だから、彼が多くの女性を侍らかすようなとんでもない人かどうかなんて知らない。だから、勝手に決めつけてしまうのは良くないけれど、それでも“王族”というだけで、私の心が拒否を示してしまう。
(それでもこのお茶会を避ける事は許されない……)
そうして、私は渋々そのお茶会に参加した。
*****
(あぁ、帰りたい……)
お茶会が始まってすぐに私はそんな気持ちにさせられた。
何が嫌って、もう参加している令嬢達のギラギラした目付きに私はどうしても着いて行けない。

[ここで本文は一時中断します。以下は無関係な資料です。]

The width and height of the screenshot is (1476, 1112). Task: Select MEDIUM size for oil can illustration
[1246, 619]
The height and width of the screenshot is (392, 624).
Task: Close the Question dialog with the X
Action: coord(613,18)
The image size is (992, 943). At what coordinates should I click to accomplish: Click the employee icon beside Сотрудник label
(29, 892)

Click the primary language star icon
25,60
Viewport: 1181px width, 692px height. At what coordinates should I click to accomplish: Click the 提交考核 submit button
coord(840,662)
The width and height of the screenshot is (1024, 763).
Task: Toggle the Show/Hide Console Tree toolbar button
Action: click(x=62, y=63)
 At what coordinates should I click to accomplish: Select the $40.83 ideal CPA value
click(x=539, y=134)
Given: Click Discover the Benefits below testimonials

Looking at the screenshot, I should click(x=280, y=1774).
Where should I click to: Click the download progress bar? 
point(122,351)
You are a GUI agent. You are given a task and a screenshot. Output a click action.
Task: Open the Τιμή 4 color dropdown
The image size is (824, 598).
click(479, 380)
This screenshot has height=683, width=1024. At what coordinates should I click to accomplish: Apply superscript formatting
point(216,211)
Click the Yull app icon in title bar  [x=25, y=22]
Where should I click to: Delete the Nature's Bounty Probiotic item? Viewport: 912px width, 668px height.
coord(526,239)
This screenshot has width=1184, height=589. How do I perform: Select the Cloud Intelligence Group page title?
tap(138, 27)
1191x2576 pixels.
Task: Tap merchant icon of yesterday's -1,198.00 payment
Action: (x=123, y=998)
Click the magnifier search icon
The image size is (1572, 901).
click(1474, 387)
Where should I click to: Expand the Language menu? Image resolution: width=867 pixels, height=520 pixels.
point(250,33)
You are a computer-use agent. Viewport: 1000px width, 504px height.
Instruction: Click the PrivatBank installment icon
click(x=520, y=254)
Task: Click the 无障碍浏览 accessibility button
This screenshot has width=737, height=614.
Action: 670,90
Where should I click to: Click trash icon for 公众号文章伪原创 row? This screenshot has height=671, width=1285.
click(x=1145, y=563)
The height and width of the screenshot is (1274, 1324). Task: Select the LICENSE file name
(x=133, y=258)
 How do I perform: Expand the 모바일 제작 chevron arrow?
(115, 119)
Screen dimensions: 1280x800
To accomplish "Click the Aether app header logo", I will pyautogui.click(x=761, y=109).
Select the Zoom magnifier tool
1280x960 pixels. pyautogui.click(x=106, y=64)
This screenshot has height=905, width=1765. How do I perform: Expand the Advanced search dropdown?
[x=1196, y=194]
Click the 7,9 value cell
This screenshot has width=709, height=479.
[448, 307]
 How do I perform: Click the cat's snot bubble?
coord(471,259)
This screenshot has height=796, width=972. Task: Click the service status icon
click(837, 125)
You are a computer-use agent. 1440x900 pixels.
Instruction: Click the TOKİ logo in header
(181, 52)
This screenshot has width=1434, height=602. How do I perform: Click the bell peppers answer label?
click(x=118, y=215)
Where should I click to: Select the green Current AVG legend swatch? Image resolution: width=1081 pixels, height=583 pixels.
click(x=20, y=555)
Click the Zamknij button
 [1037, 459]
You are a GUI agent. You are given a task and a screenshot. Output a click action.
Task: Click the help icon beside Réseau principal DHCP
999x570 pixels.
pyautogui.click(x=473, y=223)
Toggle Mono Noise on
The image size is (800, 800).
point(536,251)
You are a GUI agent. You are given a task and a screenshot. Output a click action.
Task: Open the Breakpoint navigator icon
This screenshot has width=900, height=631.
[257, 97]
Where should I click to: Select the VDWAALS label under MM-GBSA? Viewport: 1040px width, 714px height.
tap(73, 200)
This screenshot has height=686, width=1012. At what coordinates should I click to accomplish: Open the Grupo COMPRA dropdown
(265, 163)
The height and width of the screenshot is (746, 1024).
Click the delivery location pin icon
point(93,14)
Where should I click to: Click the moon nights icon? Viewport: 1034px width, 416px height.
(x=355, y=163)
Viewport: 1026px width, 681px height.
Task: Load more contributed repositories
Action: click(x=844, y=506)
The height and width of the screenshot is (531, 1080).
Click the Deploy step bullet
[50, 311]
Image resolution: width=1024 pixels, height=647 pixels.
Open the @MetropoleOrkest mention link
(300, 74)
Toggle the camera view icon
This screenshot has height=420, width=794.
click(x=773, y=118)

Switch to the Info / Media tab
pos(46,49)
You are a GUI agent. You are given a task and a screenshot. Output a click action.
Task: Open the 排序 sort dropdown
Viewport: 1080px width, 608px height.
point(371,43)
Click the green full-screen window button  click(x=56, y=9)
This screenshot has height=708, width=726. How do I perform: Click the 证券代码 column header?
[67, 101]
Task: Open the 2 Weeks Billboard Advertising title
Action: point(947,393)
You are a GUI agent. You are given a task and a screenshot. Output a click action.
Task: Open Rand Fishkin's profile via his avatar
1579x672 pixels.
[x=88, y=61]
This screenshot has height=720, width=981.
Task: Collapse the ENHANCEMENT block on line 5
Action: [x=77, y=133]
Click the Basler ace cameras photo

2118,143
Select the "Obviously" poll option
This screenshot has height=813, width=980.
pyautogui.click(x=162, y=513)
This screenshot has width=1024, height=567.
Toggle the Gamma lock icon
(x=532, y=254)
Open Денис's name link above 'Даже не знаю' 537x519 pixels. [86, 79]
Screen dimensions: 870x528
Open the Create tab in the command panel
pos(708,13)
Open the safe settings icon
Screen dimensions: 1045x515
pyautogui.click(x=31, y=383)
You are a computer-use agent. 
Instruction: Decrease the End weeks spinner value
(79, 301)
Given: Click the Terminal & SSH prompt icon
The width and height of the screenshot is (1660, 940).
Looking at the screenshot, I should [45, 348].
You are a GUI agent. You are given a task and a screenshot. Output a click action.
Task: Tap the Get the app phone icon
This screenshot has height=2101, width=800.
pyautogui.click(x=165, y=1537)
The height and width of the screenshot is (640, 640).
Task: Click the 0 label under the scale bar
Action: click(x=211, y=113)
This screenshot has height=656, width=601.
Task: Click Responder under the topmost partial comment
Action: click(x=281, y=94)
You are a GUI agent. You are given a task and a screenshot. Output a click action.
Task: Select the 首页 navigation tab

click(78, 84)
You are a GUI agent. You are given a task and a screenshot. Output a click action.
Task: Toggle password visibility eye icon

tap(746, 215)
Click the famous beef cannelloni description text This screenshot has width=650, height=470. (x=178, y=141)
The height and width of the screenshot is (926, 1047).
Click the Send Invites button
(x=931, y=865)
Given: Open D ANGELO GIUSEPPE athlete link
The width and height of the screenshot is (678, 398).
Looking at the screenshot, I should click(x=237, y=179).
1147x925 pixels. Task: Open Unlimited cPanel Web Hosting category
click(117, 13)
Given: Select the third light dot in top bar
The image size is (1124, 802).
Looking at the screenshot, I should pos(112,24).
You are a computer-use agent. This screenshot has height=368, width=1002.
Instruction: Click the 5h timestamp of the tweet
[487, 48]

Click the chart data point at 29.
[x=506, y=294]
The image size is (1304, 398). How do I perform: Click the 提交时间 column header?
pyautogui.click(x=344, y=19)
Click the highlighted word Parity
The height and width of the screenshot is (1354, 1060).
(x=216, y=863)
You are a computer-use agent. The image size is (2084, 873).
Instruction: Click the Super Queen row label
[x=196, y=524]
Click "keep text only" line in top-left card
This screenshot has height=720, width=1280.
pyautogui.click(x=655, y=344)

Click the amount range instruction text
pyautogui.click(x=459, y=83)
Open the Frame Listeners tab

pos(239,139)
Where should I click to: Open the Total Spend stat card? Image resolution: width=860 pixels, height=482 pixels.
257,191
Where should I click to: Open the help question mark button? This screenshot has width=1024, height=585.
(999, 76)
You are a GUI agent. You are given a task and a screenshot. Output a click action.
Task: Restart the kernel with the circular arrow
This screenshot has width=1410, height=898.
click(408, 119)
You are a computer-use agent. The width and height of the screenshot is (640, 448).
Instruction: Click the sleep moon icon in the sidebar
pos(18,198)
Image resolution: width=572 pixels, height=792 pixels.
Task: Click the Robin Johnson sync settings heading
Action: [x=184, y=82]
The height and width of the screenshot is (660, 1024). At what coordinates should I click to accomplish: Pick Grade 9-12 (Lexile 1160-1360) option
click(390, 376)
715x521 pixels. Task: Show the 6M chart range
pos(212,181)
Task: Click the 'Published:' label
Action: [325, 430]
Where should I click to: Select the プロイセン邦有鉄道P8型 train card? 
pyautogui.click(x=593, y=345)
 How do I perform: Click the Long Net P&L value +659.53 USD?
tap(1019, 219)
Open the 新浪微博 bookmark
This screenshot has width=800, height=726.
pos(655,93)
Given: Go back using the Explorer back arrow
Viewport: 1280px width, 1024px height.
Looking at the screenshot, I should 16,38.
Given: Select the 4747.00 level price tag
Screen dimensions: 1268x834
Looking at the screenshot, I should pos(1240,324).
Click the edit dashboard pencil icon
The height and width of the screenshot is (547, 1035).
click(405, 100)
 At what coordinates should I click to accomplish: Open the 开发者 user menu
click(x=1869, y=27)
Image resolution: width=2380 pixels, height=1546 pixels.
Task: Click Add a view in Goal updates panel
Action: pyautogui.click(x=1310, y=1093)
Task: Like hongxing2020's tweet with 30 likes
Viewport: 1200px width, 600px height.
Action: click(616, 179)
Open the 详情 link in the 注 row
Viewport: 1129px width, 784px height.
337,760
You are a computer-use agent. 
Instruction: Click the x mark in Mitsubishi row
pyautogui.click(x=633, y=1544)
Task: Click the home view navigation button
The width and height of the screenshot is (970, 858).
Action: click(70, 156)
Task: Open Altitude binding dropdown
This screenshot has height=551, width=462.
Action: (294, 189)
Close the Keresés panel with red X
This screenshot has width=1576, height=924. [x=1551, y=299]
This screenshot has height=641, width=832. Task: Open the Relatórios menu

全員が全員そうでなくても、やはり殿下の妃になりたいと思って集まっている。
(私を見て! アピールが凄いわ)
着飾り方もそうだけれど、お茶会にはそぐわないのでは? と思わず言いたくなる装いや、キツすぎる香水の匂いに頭がクラクラして来た。
せっかくの美味しいお茶もこれでは台無しだ。
(殿下はまだ来ていないし、少しくらい抜けても大丈夫かしら?)
私はそっとお茶会の会場となっている中庭を抜け出し、もう少し奥へと行ってみる事にした。
「んー、すっきり!」
(ここまで来れば、気持ち悪い匂いも気にならなくなるわね)
「あら……?」
庭の奥へ奥へと進んだ私はそこにバラ園のような場所を見つけた。
「こんな奥にバラ園が?」
不思議に思ってそこに近付こうとした時だった。
「誰だ! そこは関係者以外は立ち入り禁止だぞ!!」
「……ひっ!」
後ろから声をかけられてビクッと私の肩が大きく跳ねる。
おそるおそる振り返ると、そこに居たのは金髪碧眼の私とそう歳の変わらないように見える男性。
誰!? そう思ったものの……
(王宮のこんな場所でウロウロ出来る、この年頃の男性と言えば……)
私は一人しか知らない。
───ルフェルウス・シュトラール王太子殿下。その人だ。
私の背中にヒヤリとした冷たいものが流れた気がした。
これが、後に私をこれでもかと溺愛してくる王太子殿下……
ルー様と私、リスティの初めての出会いだった。